Data excerpts: Begin
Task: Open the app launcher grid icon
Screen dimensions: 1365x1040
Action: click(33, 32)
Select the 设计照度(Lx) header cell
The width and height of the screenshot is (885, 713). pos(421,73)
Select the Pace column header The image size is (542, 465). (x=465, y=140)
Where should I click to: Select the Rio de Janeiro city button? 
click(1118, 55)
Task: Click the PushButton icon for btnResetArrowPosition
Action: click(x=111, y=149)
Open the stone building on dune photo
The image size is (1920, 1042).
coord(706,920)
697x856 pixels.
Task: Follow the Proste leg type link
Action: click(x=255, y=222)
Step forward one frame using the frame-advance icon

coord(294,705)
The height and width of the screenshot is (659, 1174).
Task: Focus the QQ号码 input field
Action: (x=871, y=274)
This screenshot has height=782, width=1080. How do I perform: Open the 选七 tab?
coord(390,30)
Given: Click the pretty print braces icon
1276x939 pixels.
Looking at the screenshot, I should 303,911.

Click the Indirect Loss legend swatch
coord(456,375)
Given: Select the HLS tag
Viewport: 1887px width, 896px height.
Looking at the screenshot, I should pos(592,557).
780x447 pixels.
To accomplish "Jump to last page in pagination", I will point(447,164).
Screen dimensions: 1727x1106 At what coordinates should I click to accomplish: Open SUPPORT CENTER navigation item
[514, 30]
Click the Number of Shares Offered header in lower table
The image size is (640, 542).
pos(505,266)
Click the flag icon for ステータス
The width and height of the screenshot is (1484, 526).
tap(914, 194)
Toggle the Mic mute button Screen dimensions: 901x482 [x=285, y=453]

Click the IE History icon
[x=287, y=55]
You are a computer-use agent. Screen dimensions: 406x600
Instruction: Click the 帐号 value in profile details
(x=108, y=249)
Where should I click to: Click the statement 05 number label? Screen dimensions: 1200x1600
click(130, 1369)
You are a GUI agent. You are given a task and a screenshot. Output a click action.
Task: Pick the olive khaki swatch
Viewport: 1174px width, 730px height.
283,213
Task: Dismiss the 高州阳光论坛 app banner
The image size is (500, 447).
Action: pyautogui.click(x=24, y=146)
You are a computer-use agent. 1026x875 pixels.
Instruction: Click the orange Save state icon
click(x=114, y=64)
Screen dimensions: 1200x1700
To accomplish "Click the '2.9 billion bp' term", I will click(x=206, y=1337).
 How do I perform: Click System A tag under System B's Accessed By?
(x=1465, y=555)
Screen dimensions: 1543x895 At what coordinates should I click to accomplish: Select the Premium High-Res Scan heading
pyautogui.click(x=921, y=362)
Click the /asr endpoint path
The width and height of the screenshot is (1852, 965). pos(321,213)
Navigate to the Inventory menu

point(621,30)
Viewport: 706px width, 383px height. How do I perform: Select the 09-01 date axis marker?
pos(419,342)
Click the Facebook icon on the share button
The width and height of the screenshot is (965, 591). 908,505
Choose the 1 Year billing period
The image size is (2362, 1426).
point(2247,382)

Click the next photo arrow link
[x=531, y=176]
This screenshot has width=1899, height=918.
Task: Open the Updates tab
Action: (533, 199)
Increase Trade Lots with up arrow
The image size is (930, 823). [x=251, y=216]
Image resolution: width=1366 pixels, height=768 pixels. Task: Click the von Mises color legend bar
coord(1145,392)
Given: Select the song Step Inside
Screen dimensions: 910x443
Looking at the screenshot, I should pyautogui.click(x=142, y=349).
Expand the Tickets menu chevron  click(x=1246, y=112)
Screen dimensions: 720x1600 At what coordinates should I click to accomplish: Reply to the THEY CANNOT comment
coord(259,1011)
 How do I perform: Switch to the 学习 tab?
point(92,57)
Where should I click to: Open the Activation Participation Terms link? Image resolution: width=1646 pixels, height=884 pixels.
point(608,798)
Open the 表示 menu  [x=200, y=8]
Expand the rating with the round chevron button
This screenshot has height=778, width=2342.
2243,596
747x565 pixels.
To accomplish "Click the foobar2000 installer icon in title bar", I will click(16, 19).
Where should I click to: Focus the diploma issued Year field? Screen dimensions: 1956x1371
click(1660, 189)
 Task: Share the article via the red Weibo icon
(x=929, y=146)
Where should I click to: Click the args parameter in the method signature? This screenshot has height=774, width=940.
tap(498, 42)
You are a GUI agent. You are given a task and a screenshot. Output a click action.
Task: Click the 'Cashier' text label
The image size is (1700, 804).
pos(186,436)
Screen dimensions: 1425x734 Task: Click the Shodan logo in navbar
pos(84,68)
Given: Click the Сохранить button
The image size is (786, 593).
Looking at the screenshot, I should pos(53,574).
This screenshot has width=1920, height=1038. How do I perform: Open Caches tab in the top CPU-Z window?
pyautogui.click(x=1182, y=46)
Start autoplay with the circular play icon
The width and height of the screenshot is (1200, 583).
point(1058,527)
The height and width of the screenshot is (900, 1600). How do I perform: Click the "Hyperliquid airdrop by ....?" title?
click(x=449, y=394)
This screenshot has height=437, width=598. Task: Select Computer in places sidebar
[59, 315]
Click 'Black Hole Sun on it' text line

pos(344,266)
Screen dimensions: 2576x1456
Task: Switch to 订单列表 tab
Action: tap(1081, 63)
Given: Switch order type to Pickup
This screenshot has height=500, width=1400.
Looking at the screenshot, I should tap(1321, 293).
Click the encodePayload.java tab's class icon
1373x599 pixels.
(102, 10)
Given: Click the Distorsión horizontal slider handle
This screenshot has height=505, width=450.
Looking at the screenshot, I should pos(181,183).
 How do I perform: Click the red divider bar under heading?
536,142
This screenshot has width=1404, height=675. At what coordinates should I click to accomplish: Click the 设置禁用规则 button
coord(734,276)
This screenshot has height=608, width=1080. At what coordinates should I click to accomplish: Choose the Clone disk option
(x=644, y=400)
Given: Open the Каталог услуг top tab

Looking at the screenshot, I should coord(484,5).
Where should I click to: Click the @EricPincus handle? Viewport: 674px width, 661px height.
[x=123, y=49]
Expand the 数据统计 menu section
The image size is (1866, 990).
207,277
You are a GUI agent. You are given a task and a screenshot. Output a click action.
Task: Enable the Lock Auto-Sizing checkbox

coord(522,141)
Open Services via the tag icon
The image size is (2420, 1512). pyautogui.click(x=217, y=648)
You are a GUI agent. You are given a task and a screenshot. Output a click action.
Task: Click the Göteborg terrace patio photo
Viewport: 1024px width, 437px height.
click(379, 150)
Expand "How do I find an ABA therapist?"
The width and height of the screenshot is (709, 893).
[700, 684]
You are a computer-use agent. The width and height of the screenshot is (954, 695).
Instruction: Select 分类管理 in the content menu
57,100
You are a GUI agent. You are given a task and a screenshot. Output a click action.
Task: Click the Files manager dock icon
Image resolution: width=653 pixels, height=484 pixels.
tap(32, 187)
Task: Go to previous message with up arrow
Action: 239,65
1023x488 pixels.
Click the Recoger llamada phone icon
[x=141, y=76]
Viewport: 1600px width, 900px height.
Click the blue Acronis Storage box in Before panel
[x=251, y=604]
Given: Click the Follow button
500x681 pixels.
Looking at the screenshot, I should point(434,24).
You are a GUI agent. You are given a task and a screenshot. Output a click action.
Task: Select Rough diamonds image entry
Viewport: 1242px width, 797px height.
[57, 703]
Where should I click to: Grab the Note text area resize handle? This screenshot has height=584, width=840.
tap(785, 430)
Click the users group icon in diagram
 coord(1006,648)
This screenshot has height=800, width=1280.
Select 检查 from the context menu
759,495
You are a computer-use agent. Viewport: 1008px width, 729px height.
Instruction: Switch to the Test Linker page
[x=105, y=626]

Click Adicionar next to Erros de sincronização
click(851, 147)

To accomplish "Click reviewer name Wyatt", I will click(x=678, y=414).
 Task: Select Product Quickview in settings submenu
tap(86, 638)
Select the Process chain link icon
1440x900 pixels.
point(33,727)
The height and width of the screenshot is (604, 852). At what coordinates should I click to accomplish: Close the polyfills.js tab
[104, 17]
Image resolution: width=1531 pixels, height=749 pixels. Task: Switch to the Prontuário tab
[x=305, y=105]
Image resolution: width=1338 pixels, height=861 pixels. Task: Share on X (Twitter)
Data excerpts: End
Problem to solve:
Above are the records. Identify each line that contains the word "Expand".

Task result:
Expand the Tickets menu chevron  click(x=1246, y=112)
Expand the rating with the round chevron button
Expand the 数据统计 menu section
Expand "How do I find an ABA therapist?"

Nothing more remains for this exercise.